═══ The data

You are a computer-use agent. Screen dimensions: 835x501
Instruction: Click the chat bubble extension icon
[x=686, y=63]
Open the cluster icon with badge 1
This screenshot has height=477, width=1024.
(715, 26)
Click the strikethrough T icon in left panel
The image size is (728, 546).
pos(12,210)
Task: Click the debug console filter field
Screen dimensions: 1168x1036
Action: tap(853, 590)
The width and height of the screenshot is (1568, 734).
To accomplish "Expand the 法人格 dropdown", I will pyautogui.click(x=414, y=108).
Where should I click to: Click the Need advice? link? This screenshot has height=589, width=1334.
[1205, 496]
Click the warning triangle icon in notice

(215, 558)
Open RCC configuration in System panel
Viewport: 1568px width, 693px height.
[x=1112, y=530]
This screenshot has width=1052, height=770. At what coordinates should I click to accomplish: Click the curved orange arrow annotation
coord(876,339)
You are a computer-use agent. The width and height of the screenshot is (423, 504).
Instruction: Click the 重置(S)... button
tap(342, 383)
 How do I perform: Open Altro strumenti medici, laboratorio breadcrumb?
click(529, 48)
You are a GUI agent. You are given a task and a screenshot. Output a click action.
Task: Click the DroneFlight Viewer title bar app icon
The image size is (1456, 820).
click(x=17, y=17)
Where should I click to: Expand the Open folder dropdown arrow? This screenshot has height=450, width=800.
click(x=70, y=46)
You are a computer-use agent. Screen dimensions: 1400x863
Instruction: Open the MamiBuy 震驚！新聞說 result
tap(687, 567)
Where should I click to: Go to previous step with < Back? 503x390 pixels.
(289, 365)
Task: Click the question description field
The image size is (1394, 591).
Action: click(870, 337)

══════

Task description → Pull out all lines in the data above that include "field".

Problem solution →
Task: Click the debug console filter field
Task: Click the question description field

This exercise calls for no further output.